I know, I know, this is a “fable.” The artifice is part of the point, but the story being told – essentially what it would be like to discover patriarchy without socialization into it, is super interesting, and I would have liked to have felt closer. (Writing that out I’m realizing, that’s also basically the plot of Barbie, which I found much more fun.)

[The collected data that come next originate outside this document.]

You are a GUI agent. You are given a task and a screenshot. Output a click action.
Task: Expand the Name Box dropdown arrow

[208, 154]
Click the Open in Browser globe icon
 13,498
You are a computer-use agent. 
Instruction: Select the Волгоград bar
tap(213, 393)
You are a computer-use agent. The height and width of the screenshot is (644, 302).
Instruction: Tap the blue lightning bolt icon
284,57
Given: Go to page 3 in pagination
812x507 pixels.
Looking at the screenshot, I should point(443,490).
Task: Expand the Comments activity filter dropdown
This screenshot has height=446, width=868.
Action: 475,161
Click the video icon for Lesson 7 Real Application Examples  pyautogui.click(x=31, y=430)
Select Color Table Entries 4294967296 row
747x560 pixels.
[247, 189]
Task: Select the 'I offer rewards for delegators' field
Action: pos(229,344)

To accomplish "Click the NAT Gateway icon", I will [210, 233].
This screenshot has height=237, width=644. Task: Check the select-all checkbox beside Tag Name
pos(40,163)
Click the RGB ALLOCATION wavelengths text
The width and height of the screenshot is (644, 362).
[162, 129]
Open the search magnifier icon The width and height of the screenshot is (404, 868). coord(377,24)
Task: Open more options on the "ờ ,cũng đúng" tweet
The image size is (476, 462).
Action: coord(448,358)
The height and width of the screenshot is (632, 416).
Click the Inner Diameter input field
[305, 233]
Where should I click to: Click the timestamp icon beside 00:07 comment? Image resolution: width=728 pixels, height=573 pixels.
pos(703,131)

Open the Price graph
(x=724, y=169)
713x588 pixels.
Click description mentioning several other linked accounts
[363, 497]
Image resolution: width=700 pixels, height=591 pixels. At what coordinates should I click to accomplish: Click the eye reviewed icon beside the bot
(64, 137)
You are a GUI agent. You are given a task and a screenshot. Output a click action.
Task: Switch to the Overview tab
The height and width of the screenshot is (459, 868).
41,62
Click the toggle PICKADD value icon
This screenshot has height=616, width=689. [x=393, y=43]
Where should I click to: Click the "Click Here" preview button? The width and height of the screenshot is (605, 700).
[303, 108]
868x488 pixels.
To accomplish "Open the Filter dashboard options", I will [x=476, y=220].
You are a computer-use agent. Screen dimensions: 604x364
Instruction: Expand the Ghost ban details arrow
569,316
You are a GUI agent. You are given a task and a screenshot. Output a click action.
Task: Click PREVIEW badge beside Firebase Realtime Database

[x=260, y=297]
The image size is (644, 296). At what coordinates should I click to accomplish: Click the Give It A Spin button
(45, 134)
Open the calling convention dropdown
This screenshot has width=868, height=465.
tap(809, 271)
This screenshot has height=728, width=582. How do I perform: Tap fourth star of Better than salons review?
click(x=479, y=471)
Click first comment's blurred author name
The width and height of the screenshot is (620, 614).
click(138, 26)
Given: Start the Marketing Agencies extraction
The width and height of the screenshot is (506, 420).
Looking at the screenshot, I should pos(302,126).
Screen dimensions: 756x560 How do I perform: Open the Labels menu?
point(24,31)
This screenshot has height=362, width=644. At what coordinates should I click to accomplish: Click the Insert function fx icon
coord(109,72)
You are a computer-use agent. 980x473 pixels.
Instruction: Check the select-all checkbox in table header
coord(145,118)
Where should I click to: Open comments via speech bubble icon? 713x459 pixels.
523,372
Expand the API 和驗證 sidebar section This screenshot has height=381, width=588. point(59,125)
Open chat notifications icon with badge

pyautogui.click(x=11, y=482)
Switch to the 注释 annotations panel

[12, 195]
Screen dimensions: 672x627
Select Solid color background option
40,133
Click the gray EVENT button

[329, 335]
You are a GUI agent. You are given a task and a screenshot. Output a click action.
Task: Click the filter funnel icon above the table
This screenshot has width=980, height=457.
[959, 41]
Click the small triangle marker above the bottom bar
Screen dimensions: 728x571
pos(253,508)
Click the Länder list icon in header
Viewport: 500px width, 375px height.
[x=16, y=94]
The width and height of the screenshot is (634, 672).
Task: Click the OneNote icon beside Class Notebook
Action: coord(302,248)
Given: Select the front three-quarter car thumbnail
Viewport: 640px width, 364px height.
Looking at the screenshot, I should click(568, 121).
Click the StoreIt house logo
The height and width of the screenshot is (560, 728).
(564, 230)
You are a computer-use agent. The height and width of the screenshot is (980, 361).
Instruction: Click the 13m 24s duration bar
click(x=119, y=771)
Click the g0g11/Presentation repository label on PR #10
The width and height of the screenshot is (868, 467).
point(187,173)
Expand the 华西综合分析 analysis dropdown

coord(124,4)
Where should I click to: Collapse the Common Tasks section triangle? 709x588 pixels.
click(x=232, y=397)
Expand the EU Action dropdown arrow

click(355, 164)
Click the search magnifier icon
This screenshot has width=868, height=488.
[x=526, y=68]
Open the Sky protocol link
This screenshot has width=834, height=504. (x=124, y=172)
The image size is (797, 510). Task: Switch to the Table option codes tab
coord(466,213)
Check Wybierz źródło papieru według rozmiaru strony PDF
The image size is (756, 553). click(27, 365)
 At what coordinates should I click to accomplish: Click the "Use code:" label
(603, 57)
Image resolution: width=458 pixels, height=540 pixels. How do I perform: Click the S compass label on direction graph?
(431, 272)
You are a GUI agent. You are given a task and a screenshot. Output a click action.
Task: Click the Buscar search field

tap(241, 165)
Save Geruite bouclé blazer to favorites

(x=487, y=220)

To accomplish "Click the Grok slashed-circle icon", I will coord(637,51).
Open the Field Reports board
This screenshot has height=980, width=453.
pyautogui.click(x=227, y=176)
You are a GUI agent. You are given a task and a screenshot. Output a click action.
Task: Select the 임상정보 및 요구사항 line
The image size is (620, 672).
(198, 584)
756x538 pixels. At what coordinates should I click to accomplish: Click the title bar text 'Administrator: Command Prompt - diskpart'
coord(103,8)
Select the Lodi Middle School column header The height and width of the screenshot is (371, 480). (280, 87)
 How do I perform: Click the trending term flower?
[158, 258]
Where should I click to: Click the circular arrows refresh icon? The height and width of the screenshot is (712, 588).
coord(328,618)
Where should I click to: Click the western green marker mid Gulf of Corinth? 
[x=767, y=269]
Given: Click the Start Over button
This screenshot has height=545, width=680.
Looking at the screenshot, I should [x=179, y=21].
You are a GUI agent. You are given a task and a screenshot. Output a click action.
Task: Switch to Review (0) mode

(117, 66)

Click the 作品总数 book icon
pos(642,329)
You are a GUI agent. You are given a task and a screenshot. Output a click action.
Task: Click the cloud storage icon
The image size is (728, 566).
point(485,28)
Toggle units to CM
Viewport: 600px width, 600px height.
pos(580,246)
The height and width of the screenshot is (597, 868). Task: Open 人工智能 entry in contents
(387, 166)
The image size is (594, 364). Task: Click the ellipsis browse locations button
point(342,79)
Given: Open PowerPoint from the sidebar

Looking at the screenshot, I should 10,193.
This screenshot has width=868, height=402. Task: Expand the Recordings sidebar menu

My main disconnect comes from the fact that the first half of this movie equates the act of sex with liberation in a way I found frankly kind of boring. Once Stone’s Bella discovers philosophy the whole thing got much more interesting. Although, I didn’t like the animal hybrid body horror stuff (personal ick), I did appreciate the steampunk production design.

The Color Purple

I’ve read this book, seen the 1985 film and the Broadway revival of the musical. So, I’ve obviously long found this story compelling and worthy of interpretation, but I’m not sure I needed this film version. There’s great performances, especially Danielle Brooks (who I saw on stage in the same role) and Taraji P. Henson (who should be cast in many more musicals). The choreography is really fun, and I like when a film musical leans into its theatricality like this.

But there was a strange glowiness of the tone which, considering the weight of the subject matter, felt oddly trite. Also, and I don’t know if this was a glitch at my particular screening, but the sound mixing was atrocious, the vocals were too quiet compared to the music, especially the percussion, and this score is built to showcase women belting! I felt robbed.

Bottoms

Let me start by saying, I’m glad this movie exists, and I think we should make more true comedies (and I loved the old-school touch of having bloopers in the credits). But, this was pretty not-for-me. Every member of the cast was charming and some moments made me laugh out loud. (Put Marshawn Lynch in more comedies! That’s a sentence I never thought I’d write, but I stand by.) But, something about the tone missed me. (See above thoughts on “raunch.”) And the shole fight club angle meant there was more blood and punching than I care to see played for laughs. Wholly aware this is a me issue.

Ayo Edebiri should still be cast in anything she wants to be forever.